╭─ Study material

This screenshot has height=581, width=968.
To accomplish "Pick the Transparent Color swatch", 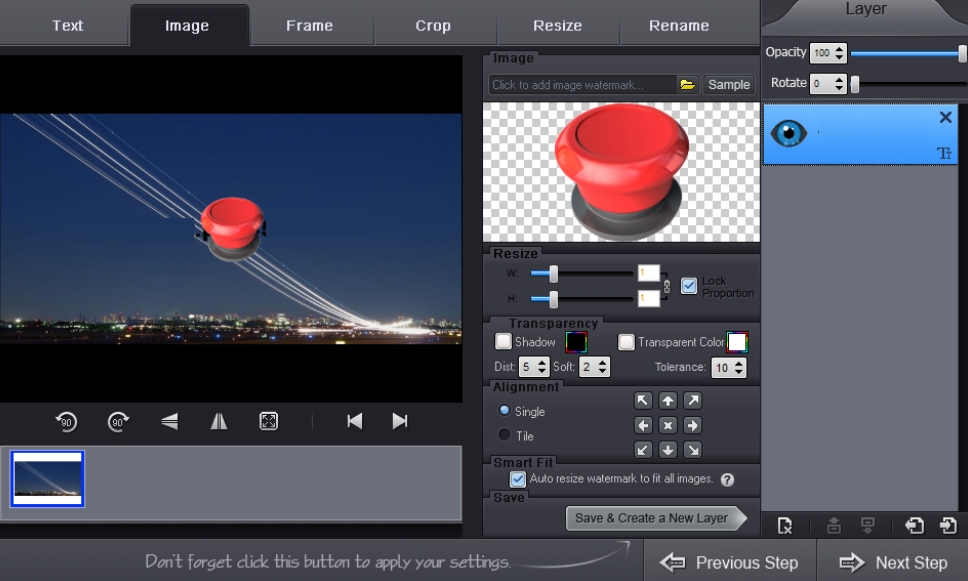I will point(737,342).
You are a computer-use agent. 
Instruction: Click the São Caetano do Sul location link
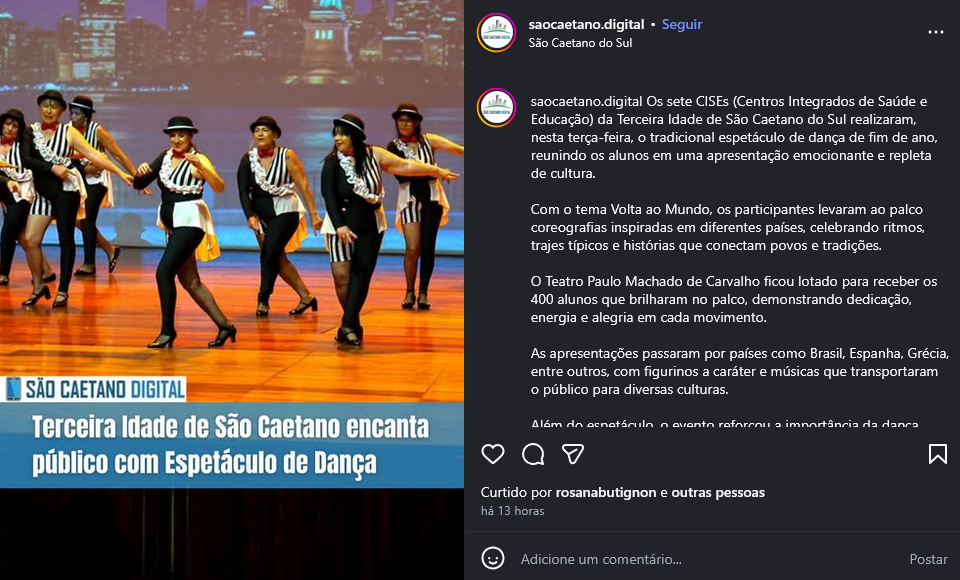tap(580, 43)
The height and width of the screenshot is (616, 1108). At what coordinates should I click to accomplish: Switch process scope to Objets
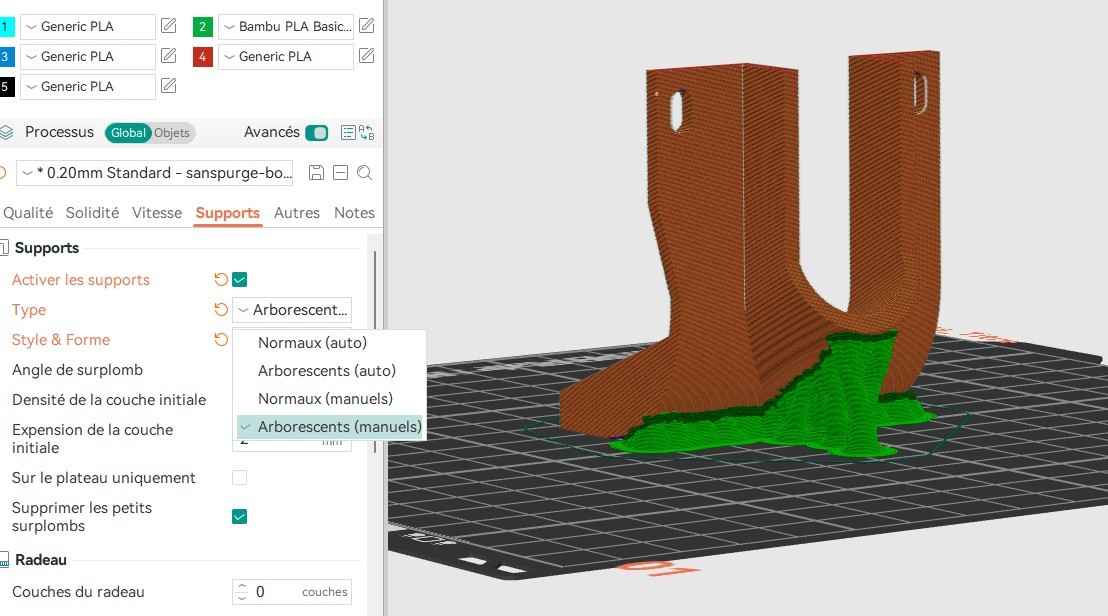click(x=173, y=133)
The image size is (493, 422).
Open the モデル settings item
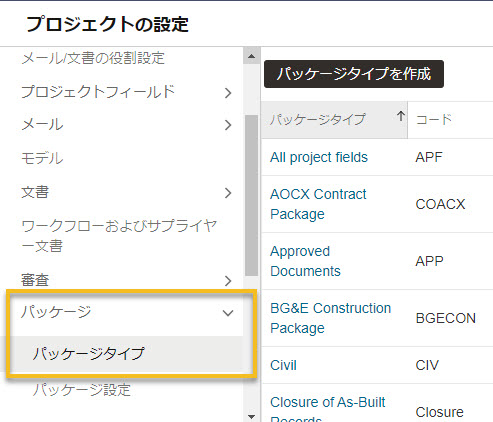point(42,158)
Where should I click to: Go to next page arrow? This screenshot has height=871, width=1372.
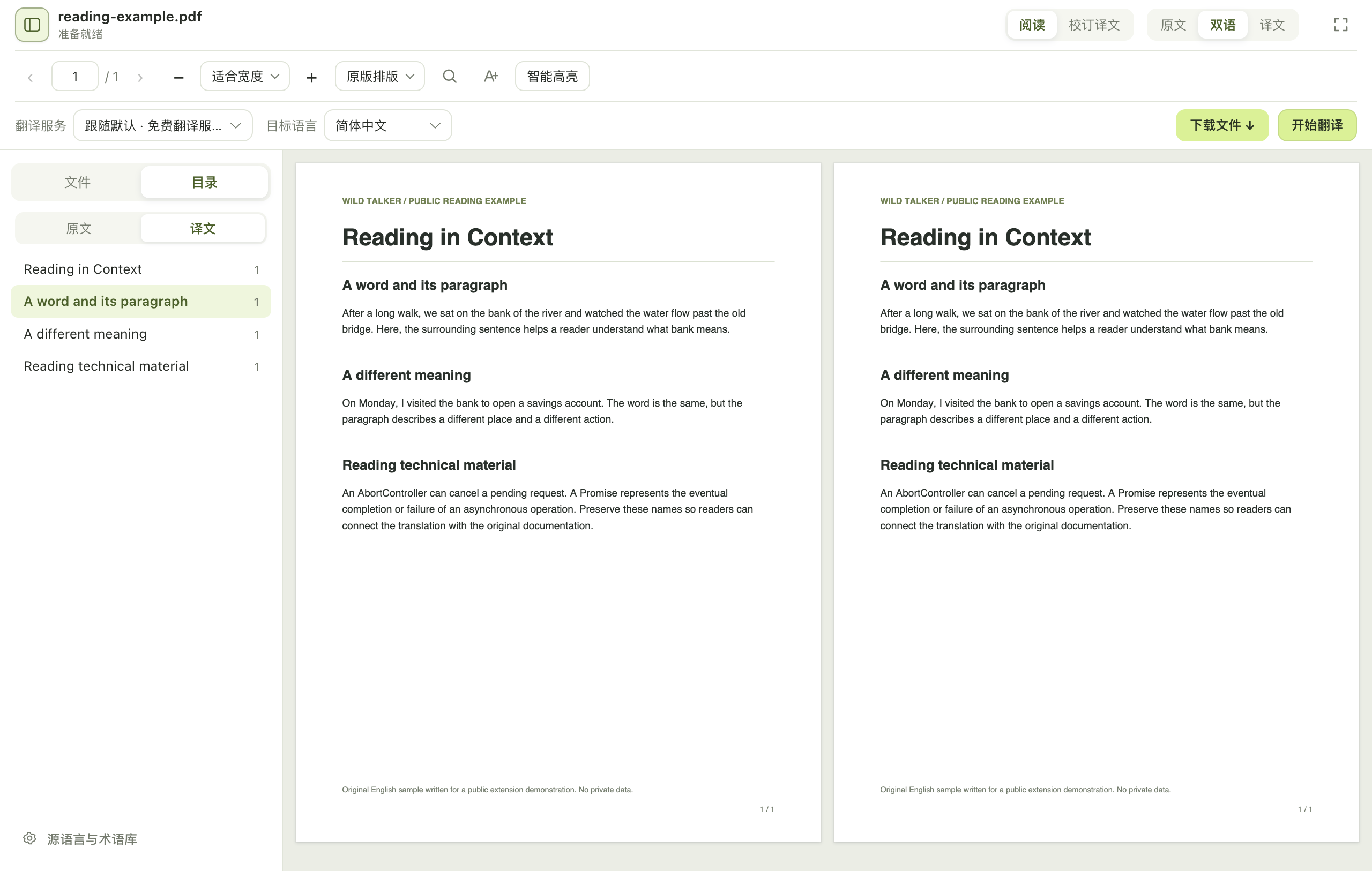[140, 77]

╰─

Work item: Beginning with the line that contains "The height and", write out the remaining lines of the listing above through the last, exactly and only those, without pictures.

Completed exercise:
The height and width of the screenshot is (616, 1108). At what coordinates should I click to accomplish: Switch process scope to Objets
click(x=173, y=133)
The image size is (493, 422).
Open the モデル settings item
point(42,158)
Where should I click to: Go to next page arrow? This screenshot has height=871, width=1372.
[140, 77]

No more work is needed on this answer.